Theologians adopted a different solution, which was also outlined in treatises on the legal profession.
In order to determine the justness or unjustness of a cause, a lawyer’s only point of reference was to be his own conscience, regardless of what the possible outcome of a dispute might be.
Thus, returning to the example of the action for recovery of possession, the treatises stated that a lawyer could not defend the spoliatus in the event that the spoliator was without question the rightful owner.
A similar stance was adopted regarding the above-mentioned examples of a nudum pactum or natural obligation: a lawyer could not defend a person whose position was unjust «in foro conscientiae», even if the legal system technically protected that person.
Nonetheless, it should be noted that any violation of this ban on defending unjust causes did not lead to legal sanctions. Indeed, the only consequence for a lawyer was that he would commit a sin.
3.2. Doubtful causes.
Jurists and theologians recognized that it was difficult to evaluate the justness, or better the unjustness of a cause in limine litis. Based on their common experience, they found that in the majority of cases, there were always some critical issues to address.

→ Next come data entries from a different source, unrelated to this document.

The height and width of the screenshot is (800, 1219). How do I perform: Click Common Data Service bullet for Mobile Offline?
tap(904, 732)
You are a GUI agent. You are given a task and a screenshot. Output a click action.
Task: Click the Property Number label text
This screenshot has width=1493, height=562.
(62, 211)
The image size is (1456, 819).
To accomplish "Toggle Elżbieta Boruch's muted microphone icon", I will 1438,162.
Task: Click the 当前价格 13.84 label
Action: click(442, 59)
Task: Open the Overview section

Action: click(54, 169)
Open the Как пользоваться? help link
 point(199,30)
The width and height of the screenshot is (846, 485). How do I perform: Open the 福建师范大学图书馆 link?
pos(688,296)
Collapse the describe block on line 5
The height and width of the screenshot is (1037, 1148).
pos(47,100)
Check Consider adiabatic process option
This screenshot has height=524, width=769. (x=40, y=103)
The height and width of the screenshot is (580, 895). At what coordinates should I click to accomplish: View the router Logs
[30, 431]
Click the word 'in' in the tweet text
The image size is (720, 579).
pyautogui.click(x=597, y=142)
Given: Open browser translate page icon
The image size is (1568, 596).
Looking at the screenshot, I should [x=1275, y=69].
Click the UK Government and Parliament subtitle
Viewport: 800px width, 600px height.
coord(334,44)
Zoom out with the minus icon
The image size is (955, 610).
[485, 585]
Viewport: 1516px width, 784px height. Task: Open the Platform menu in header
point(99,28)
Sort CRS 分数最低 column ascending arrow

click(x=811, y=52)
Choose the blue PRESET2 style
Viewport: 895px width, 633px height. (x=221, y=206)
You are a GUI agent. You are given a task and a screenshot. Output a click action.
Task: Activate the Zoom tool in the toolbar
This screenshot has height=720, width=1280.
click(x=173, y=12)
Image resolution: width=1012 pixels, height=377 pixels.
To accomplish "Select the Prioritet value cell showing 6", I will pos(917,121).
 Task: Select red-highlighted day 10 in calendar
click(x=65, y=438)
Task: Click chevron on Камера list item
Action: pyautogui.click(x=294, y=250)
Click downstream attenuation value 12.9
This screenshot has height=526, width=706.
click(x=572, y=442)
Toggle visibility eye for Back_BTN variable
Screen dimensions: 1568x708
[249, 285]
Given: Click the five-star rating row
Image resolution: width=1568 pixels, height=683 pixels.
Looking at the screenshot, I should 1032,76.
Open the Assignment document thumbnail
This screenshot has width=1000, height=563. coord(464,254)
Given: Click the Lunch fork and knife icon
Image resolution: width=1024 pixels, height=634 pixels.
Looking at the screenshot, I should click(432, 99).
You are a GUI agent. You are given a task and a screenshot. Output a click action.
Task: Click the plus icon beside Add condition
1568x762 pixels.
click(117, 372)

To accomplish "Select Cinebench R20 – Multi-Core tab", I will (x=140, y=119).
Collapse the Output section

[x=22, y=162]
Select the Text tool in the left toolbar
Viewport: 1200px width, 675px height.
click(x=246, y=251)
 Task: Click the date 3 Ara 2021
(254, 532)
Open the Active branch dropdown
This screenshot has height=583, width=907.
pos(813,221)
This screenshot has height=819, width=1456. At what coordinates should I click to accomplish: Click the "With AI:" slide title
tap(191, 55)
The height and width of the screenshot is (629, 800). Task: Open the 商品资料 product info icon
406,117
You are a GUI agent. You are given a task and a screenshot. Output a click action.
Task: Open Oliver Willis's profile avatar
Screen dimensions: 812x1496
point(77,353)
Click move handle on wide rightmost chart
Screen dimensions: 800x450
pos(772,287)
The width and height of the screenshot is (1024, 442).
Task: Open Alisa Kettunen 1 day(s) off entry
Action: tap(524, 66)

A compromise would have to be reached in the practical application of the rule: in those frequent cases of doubt, a lawyer would be allowed to represent the defendant, as it was not his task to determine the justness or unjustness of the cause (the judge was responsible for doing that); rather, he was to defend the client in the best way possible (provided there were at least some grounds for taking on the case).
In the fourteenth century, Albericus de Rosate concluded that if a defense lawyer accepted a charge despite harboring doubts about the justness of the cause, he would not commit a sin:
ultimo quaero utrum advocatus peccet iuvando partem cum dubitat quod non sibi aperiat veritatem causae suae. Et videtur quod peccet […] Ad hoc facit quod dicitur vasallum non teneri iuvare dominum si dubitat utrum iuste moveat bellum vel non […] Circa hoc vide, quod non peccat, supponere enim debet, quod iudex causam diligenter examinabit, et pronuntiabit, quod iustum fuerit et aliud est in bello aliud in iudicio nam in bello viribus vincitur, in iudicio iuribus.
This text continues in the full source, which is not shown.